* [What you need to do] Look through the records below and copy each line that includes the word "screenshot".

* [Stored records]
☆ ☆ ☆ ☆ ☆

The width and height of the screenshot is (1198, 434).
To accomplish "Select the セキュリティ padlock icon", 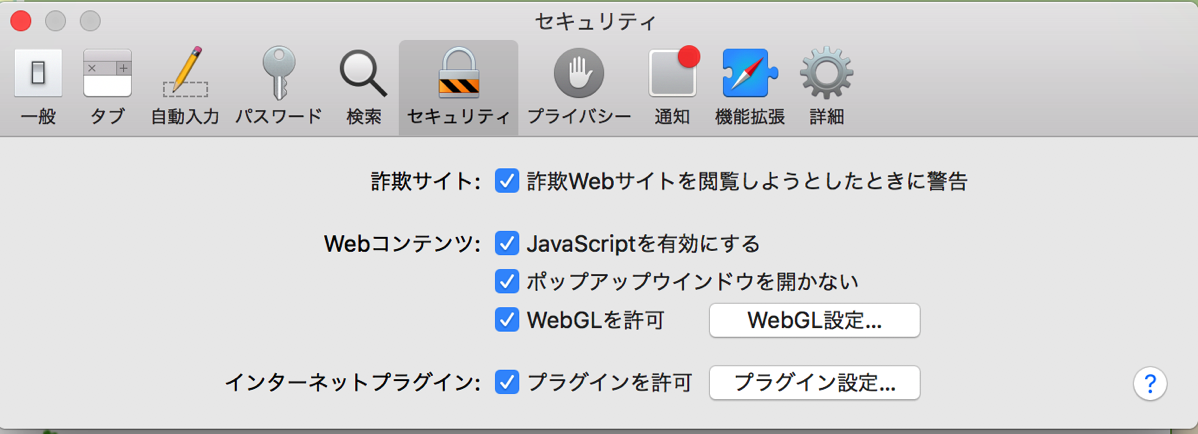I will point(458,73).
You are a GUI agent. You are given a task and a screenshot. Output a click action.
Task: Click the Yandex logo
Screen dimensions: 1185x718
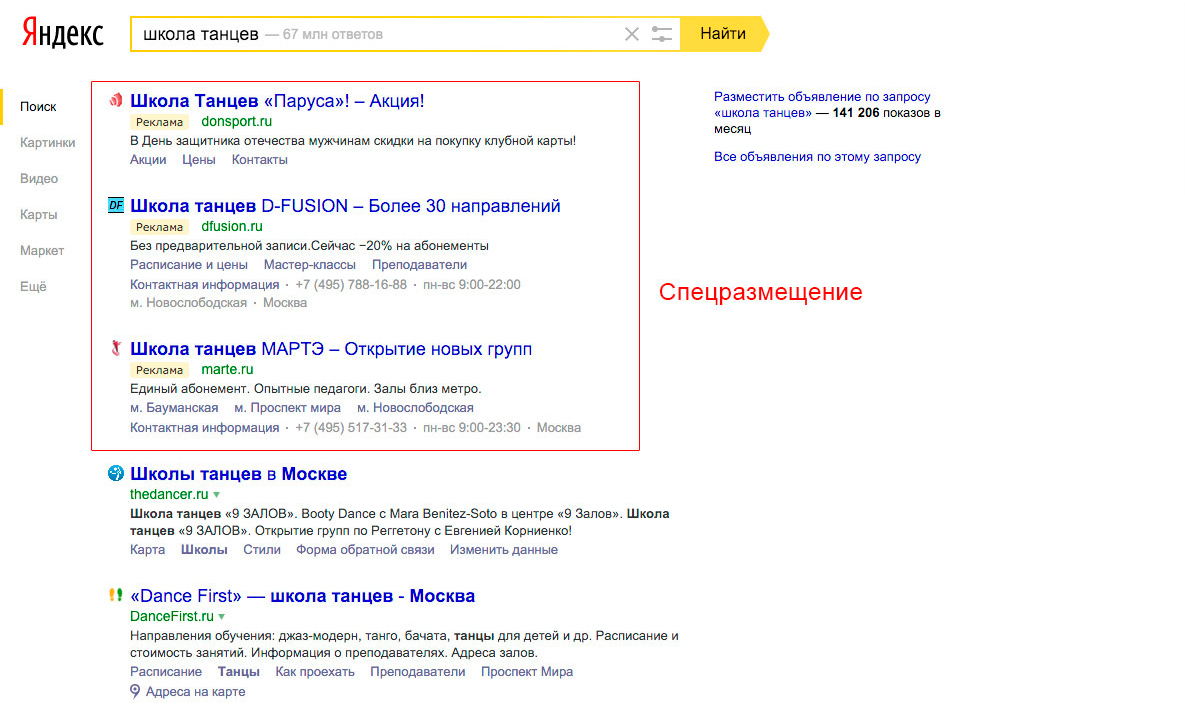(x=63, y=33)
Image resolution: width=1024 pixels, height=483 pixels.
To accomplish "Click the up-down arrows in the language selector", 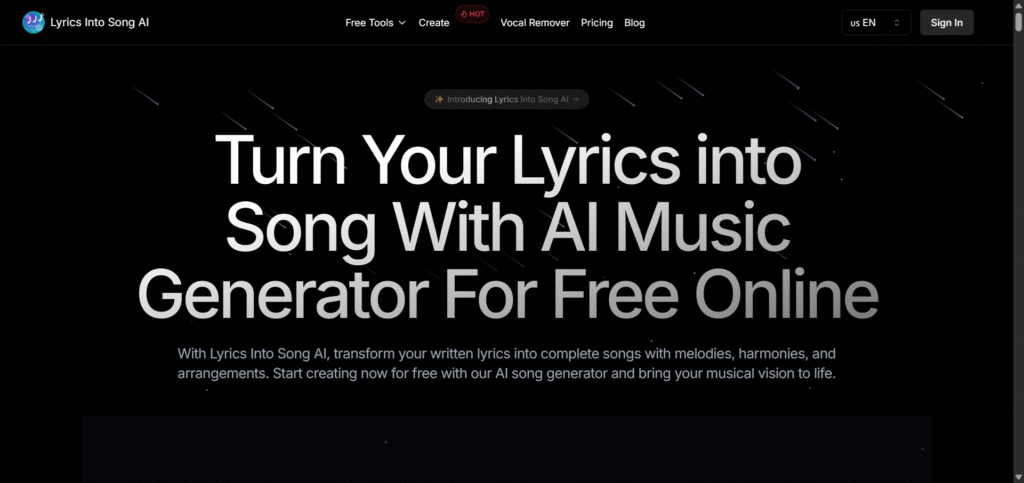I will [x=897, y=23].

☆ ☆ ☆ ☆ ☆

* [Solution to this task]
The width and height of the screenshot is (1198, 434).
You are a GUI agent. You are given a task and a screenshot. Output a click action.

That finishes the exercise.